Докатились до Аюда залпы тысяч орудий, заговоривших 20 августа, в час начала Ясско-Кишиневской операции, — и в политической тюрьме лязгнули тяжелые засовы на дверях, заскрипели замки…
— Выходите! — раздались голоса за дверьми. — Выходите все! Вы свободны!
Мы ничего еще не знали о Ясско-Киши невской операции, о Кицканском плацдарме, об освобождении Молдавии. Я видел перед собой только тюремный коридор, открытые двери камер и множество людей. Они, как и я, растерянно оглядывались, не догадываясь о событиях на востоке, открывших двери политических тюрем буржуазной Румынии…
Приговор военно-полевого суда 3-го армейского корпуса, объявленный 7 апреля 1944 года, приговорил Валентина Шлягуна к 10 годам каторги. Вместе с ним были приговорены к каторге и конфискации имущества еще 13 человек: дали кому 10, кому 15, кому 20, а кому и 25 лет! Еще 8 человек после суда были отправлены в тюрьму. А бывшего шахтера Георгия Гуменного приговорили к расстрелу и привели приговор в исполнение.

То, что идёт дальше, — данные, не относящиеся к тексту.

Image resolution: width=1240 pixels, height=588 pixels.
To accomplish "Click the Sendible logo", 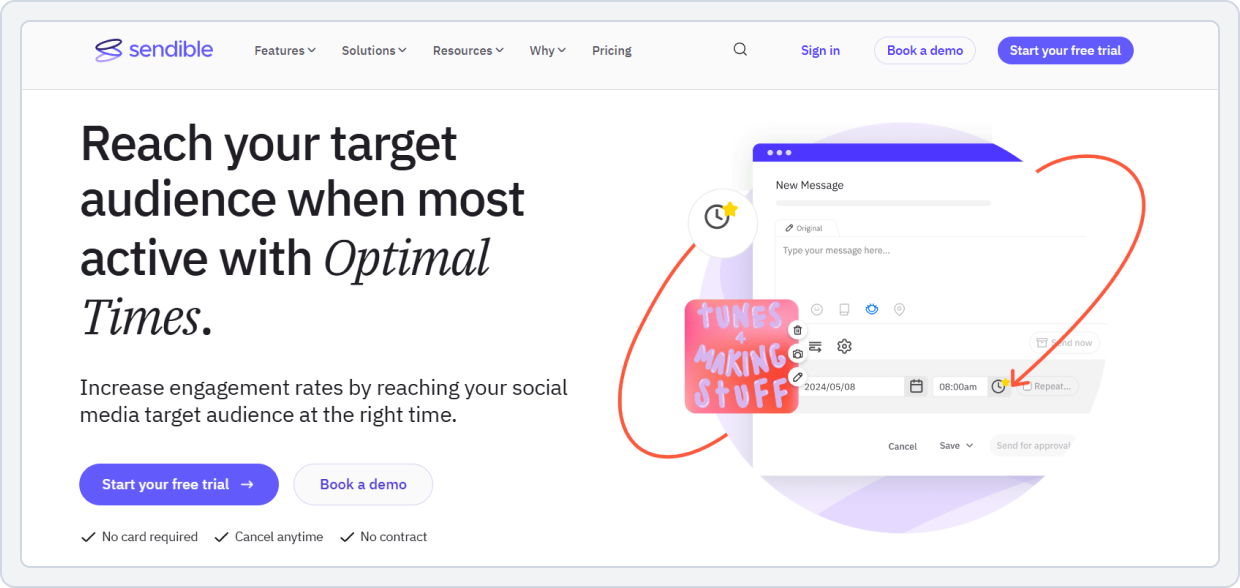I will click(152, 49).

Но даже после суда и приговора судьи недоумевали. Эти желторотые юнцы из Сорок, восемнадцатилетние, девятнадцатилетние, родившиеся при румынской власти, ею, можно сказать, воспитанные, создали в сорок втором подпольную организацию и выступили против них! Немецкая и румынская армии — далеко на востоке, идет битва за Сталинград, битва на Волге, са-мой русской из русских рек, — а они пишут на стенах и заборах: «Да здравствует Красная Армия!» Пишут на русском языке: «Долой немецко-румынских оккупантов!»
На что эти юнцы надеются? Откуда у них такая вера в Советы, в победу?
В 1942 году они писали на стенах домов: «Победа будет за нами!»
За кем это — «за нами»? С кем они вместе?
В 1918 году в Сороки, как и во всю Правобережную Молдавию, вошли войска буржуазной Румынии. Во многих местах оккупантов встретили пушками и пулеметами. В Бендерах рабочие-железнодорожники обшили металлическими листами вагоны, превратили их в бронепоезд и вывели его навстречу непрошеным гостям. Оружием встретили румынские войска в Хотине и Сорокском уезде…
Но регулярная армия взяла верх над повстанцами. Ночь оккупации опустилась на Правобережье, и длилась она 22 года.